Work instruction: Among the entries that follow, how many lines contain the string "Given"? Write the number alone.

Exercise materials:
====

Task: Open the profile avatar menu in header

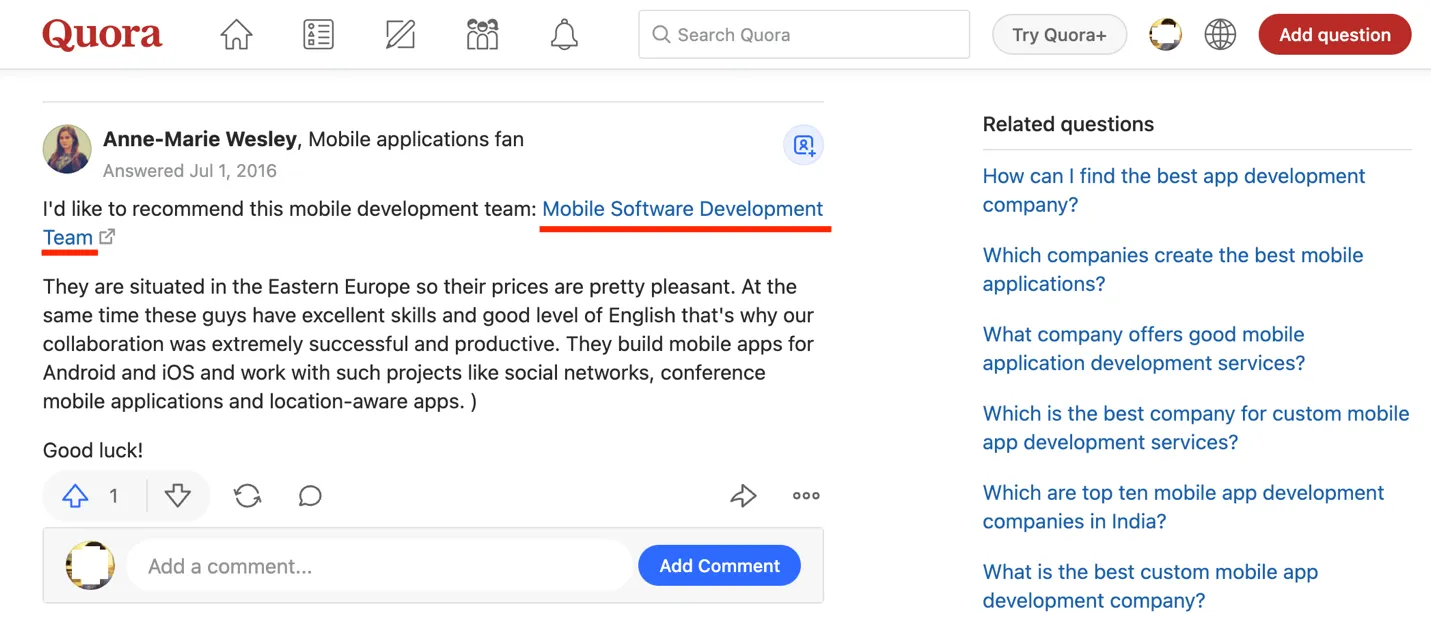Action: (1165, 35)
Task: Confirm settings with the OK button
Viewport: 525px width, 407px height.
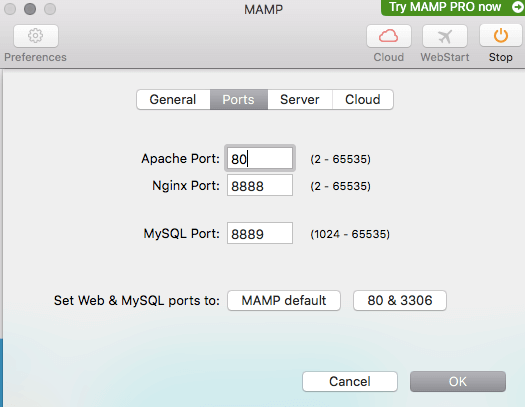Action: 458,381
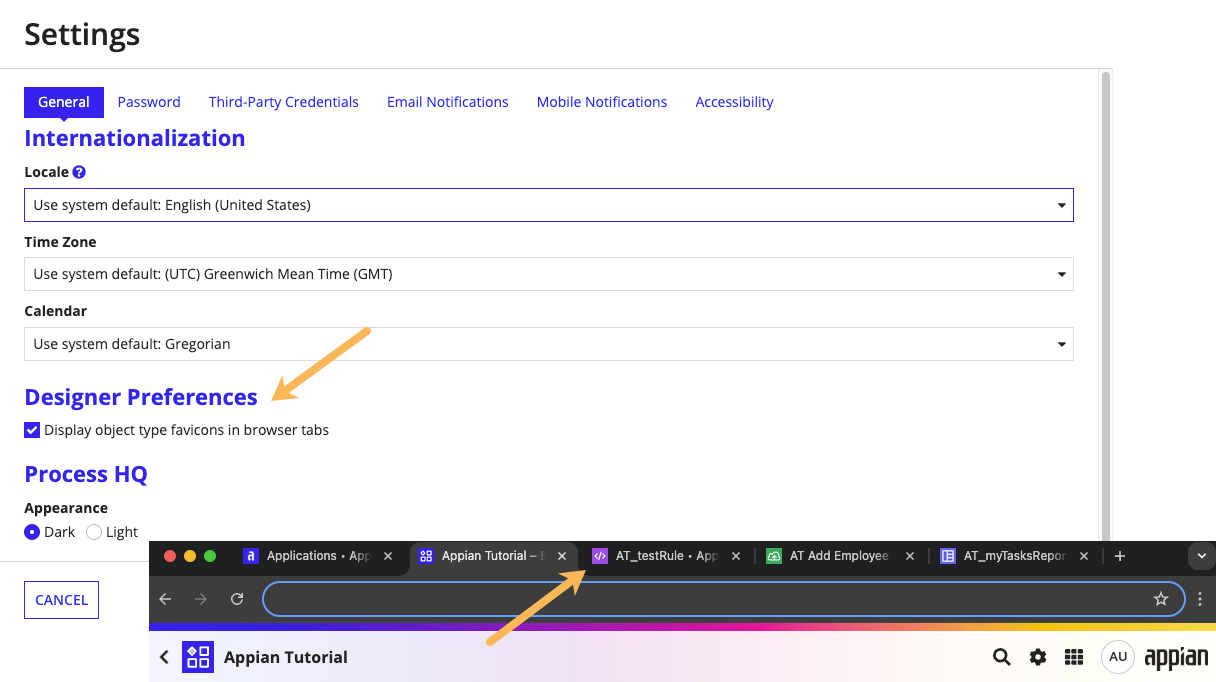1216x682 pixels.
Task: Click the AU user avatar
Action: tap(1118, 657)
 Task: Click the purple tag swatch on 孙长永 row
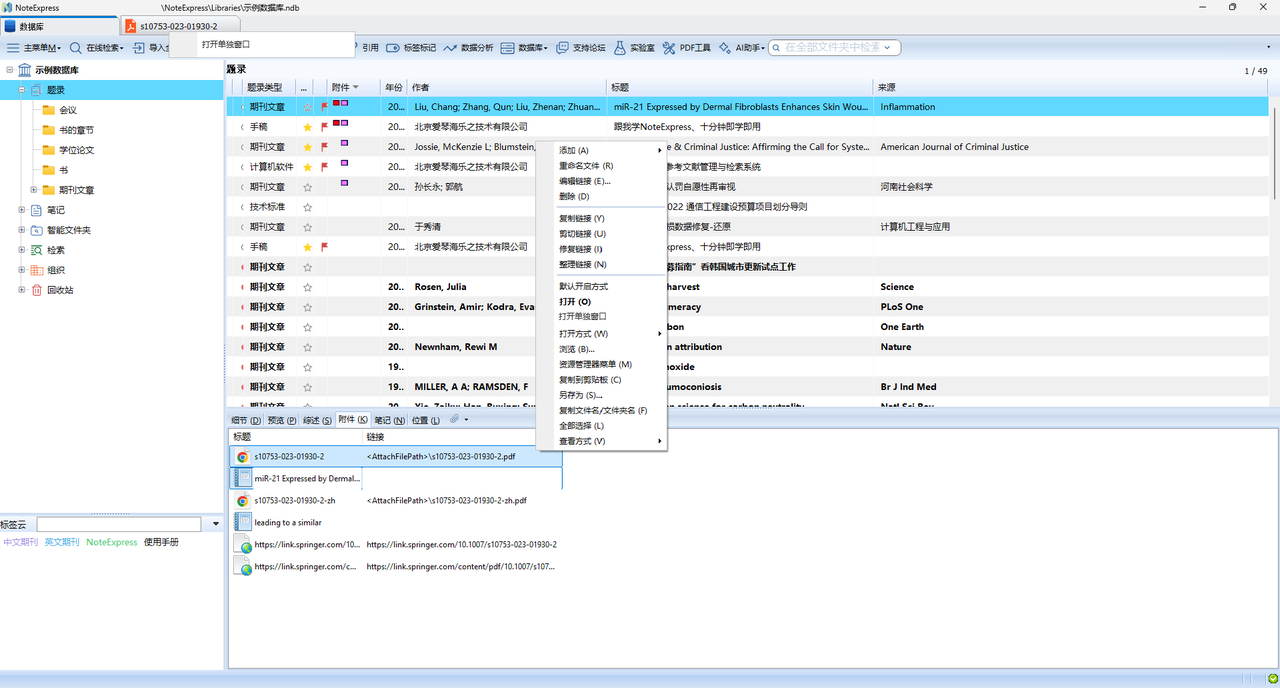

====

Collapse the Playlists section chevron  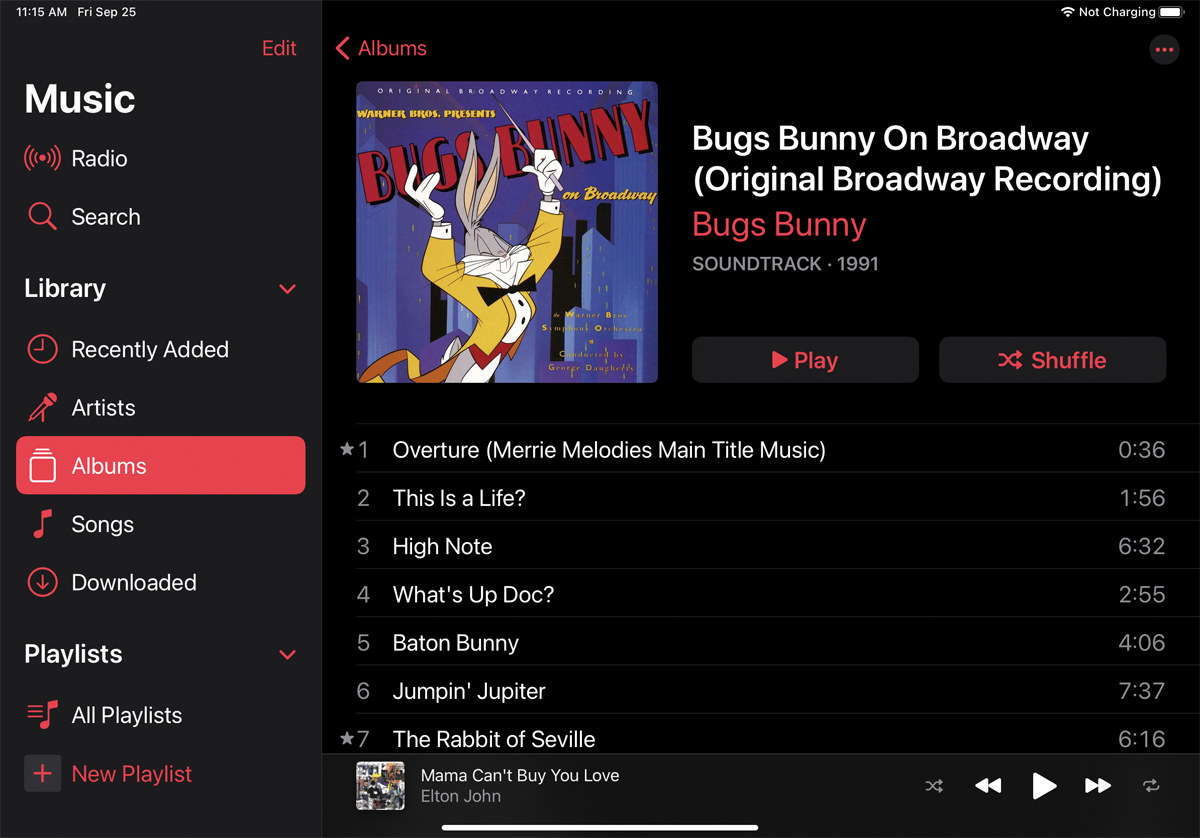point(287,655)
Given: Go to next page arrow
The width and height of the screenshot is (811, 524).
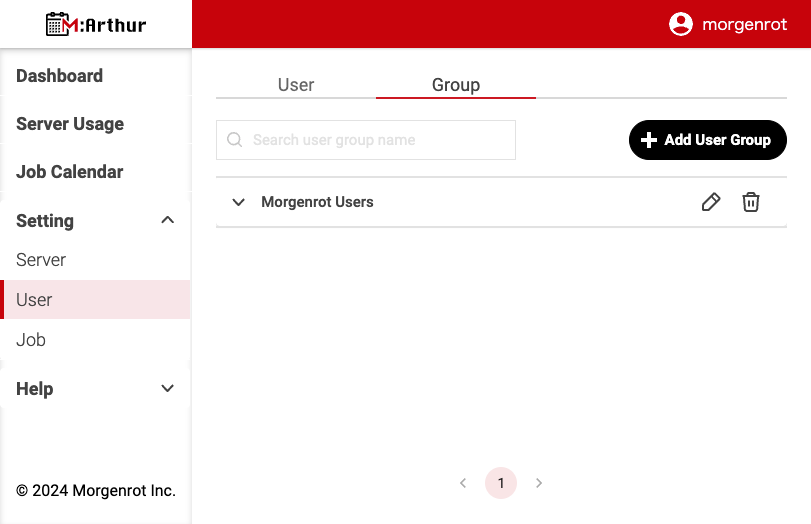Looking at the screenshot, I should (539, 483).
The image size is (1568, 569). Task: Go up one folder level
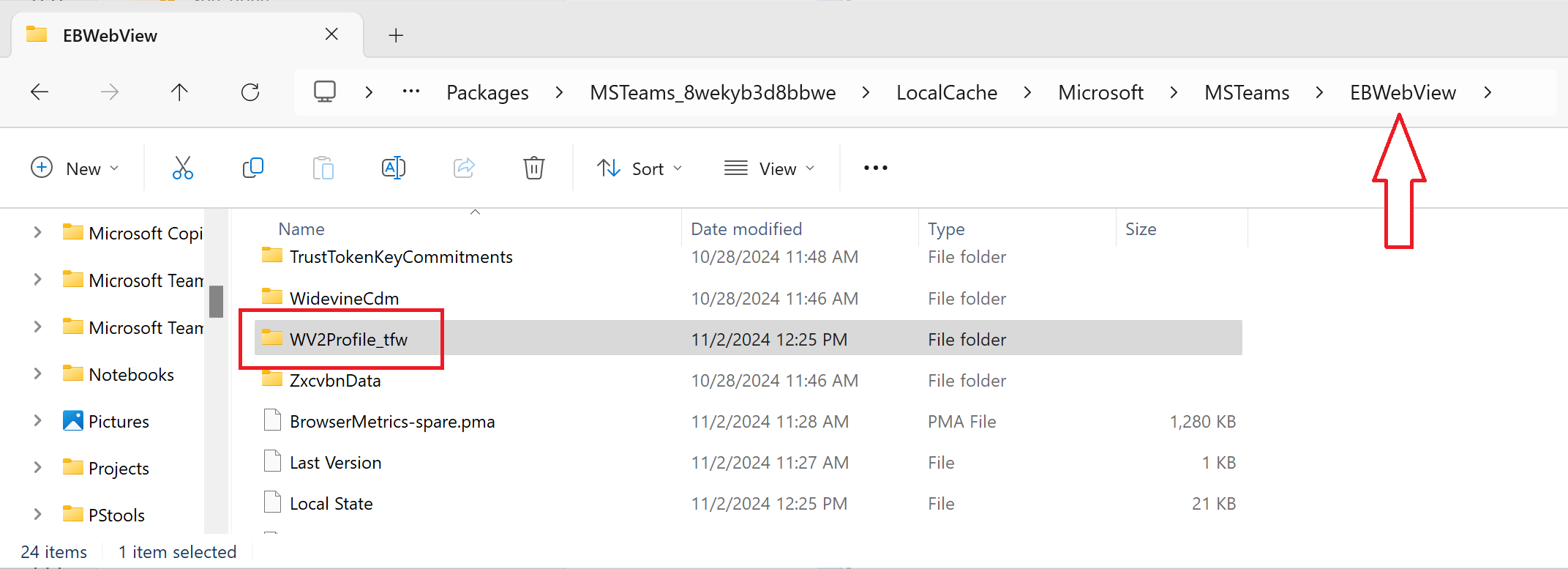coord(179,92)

====

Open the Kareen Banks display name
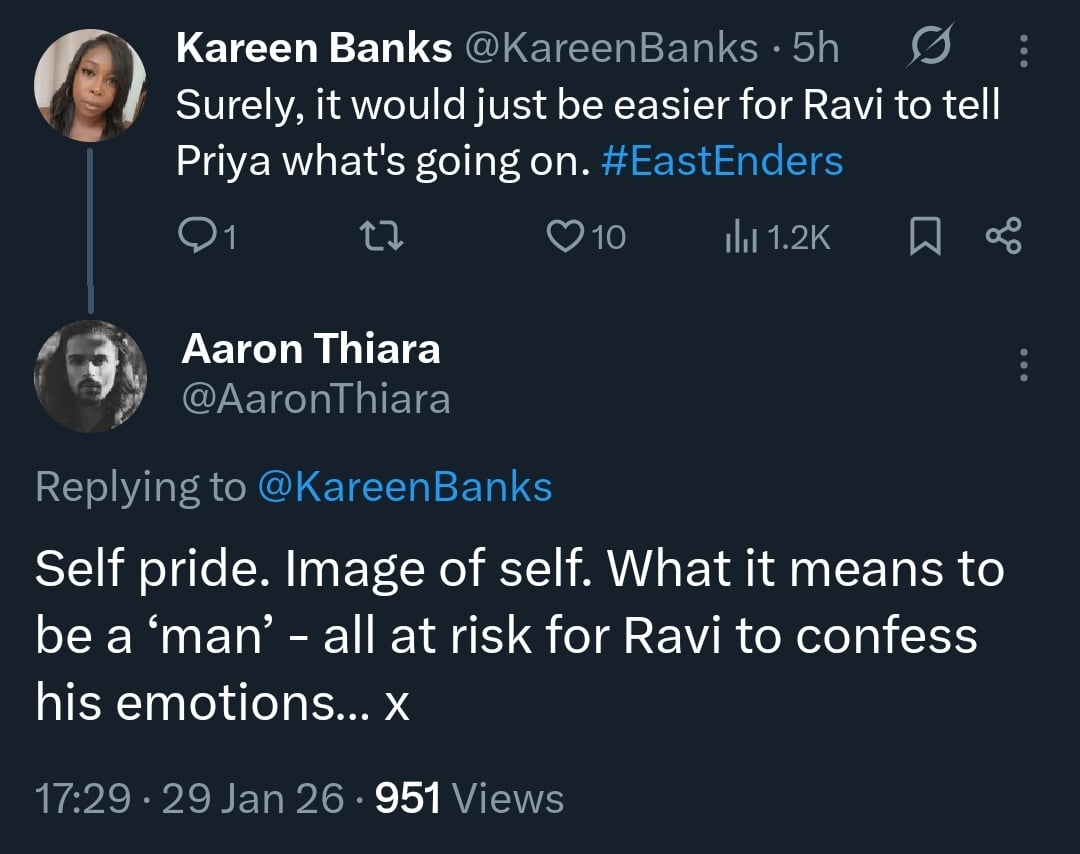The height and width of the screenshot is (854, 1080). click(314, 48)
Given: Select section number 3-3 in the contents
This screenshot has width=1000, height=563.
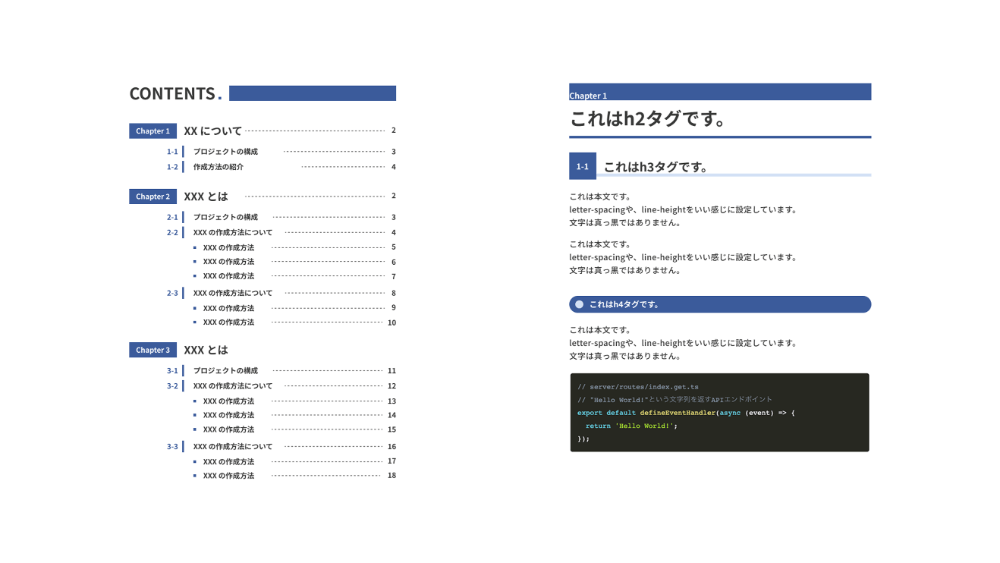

====

Answer area: 2